Growth factor sustained delivery from poly-lactic-co-glycolic acid microcarriers and its mass transfer modeling by finite element in a dynamic and static three-dimensional environment bioengineered with stem cells.

ABSTRACT

Poly-lactic-co-glycolic acid (PLGA) microcarriers (0.8 ± 0.2 µm) have been fabricated with a load of 20 µg/gPLGA by an emulsion-based-proprietary technology to sustained deliver human bone morphogenetic protein 2 (hBMP2), a growth factor largely used for osteogenic induction. hBMP2 release profile, measured in vitro, showed a moderate "burst" release of 20% of the load in first 3 days, followed by a sustained release of 3% of the load along the following 21 days. PLGA microbeads loaded with fluorescent marker (8 mg/gPLGA ) and hydroxyapatite (30 mg/gPLGA ) were also fabricated and successfully dispersed within three-dimensional (3D) alginate scaffold (Ca-alginate 2% wt/wt) in a range between 50 and 200 mg/cm3 ; the presence of microcarriers within the scaffold induced a variation of its stiffness between 0.03 and 0.06 MPa; whereas the scaffold surface area was monitored always in the range of 190-200 m2 /g. Uniform microcarriers dispersion was obtained up to 200 mg/cm3 ; higher loading values in the 3D scaffold produced large aggregates.
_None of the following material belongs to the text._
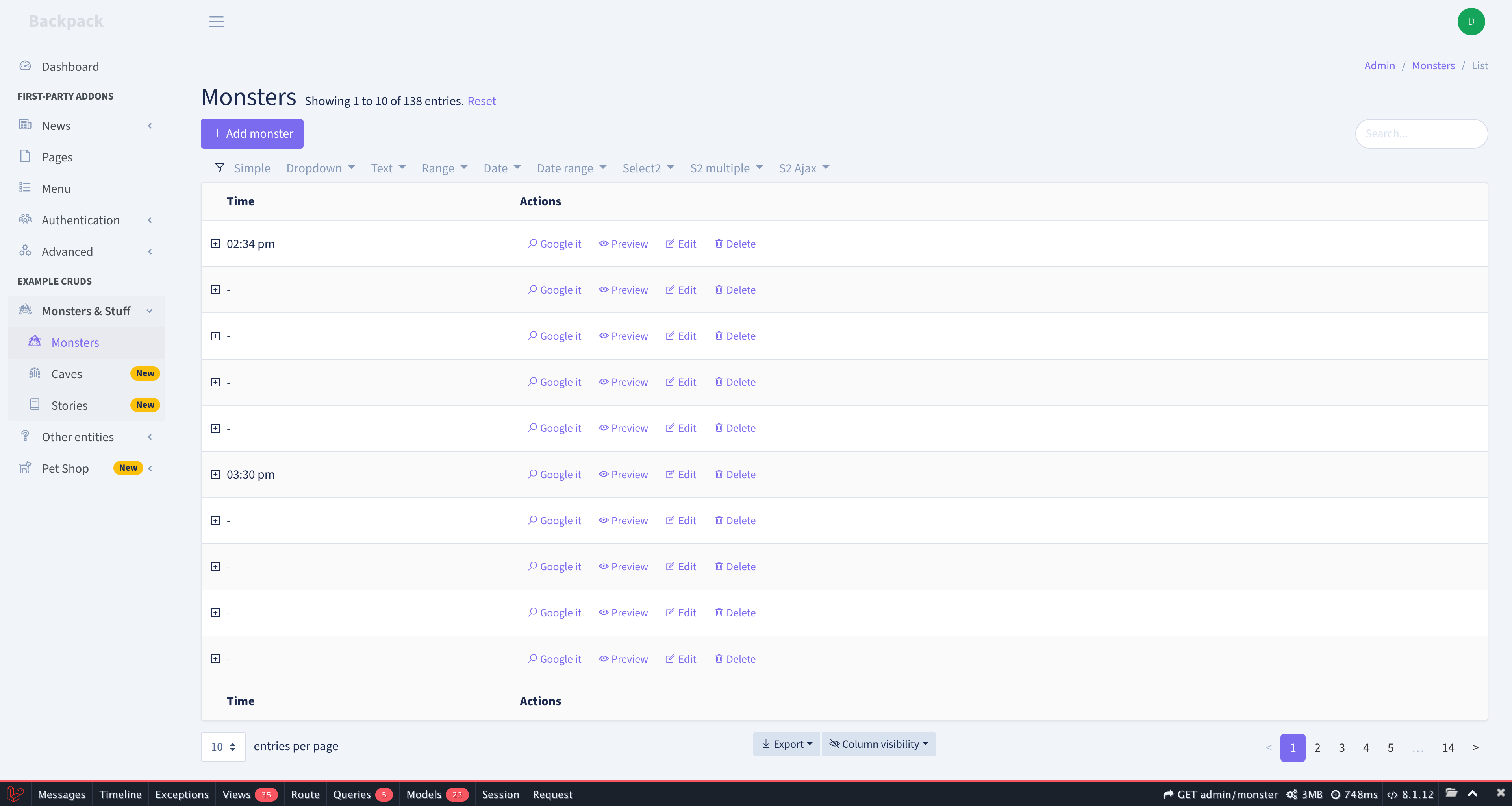Viewport: 1512px width, 806px height.
Task: Click Delete on the 02:34 pm row
Action: [x=735, y=244]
The release data and the surface area were, then, used to simulate by finite element modeling the hBMP2 mass transfer within the 3D hydrogel bioengineered with stem cells, in dynamic and static cultivations. The simulation was developed with COMSOL Multiphysics® giving a good representation of hBMP2 mass balances along microbeads (bulk eroded) and on cell surface (cell binding). hBMP2 degradation rate was also taken into account in the simulations. hBMP2 concentration of 20 ng/cm3 was set as a target because it has been described as the minimum effective value for stem cells stimulation versus the osteogenic phenotype. The sensitivity analysis suggested the best microbeads/cells ratio in the 3D microenvironment, along 21 days of cultivations in both static and dynamic cultivation (perfusion) conditions. The simulated formulation was so assembled experimentally using human mesenchymal stem cells and an improved scaffold stiffness up to 0.09 MPa (n = 3; p ≤ 0.01) was monitored after 21 days of cultivation; moreover a uniform extracellular matrix deposition within the 3D system was detected by Von Kossa staining, especially in dynamic conditions. The results indicated that the described tool can be useful for the design of 3D bioengineered microarchitecture by quantitative understanding.